Ever wonder what you should be doing for your conditioning?
Conditioning, also called cardio or energy systems development is confusing for the novice to advanced fitness enthusiast.
The physical benefits of conditioning include improved cardiovascular health, overall endurance, body composition management, a stronger immune system, resilience and can carry over to better mental health.
But how much should you do?
What can you do on your own versus what you can do in the gym?
Let’s look at this in three categories.
For low intensity conditioning, where your heart rate isn’t getting over 120-130 beats per minute depending on your health metrics, you can train at a frequency of three low intensity sessions a week for 60-90 minutes total. Most lower intensity conditioning can be done nasal breathing.
For moderate intensity conditioning, where your heart rate might be between 120-150 beats per minute, you can train at a frequency of two moderate intensity sessions a week for 12-30 minutes total.
For higher intensity conditioning, where you’re working very hard performing intense bursts working at 90% or more of your max output, you’d be looking at 4-12 minutes total work for a frequency of one session per week.
My friends at Principles Of Program Design call this the 3-2-1 Method.
Most people go wrong by doing moderate intensity all the time and very little low and high. This is what a lot of boot camps program as well as chain gyms like Orange Theory deliver.

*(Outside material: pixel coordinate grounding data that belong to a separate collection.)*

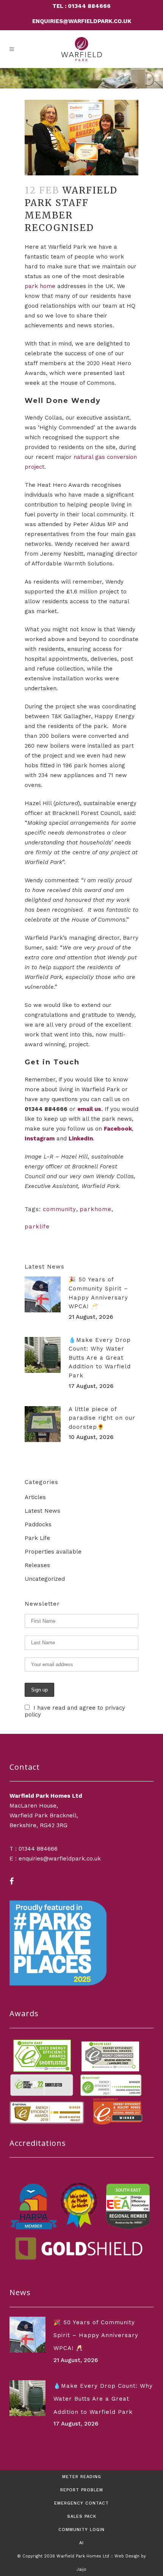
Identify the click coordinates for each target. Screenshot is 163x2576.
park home (40, 286)
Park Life (37, 1538)
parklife (37, 1226)
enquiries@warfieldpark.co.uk (81, 21)
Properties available (53, 1551)
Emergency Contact (81, 2503)
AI (81, 2542)
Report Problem (81, 2490)
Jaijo (81, 2569)
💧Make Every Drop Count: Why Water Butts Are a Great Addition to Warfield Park (100, 1358)
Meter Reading (81, 2476)
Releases (37, 1565)
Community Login (81, 2529)
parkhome (95, 1209)
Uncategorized (45, 1578)
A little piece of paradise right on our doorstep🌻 (102, 1418)
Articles (35, 1497)
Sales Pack (81, 2516)
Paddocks (38, 1524)
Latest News (42, 1510)
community (59, 1209)
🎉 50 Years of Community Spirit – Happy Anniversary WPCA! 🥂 (95, 2335)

Also, when people do “HIIT” training, they’re commonly nowhere near the output needed to make it intense, and their work to rest ratios are all over the place, don’t make sense, making it nearly impossible to recover to be intense enough (or at all) for the round(s).In Thursday’s newsletter, we’ll go over how to program this for yourself in a weekly schedule and include the different tools and protocols you can use at each level.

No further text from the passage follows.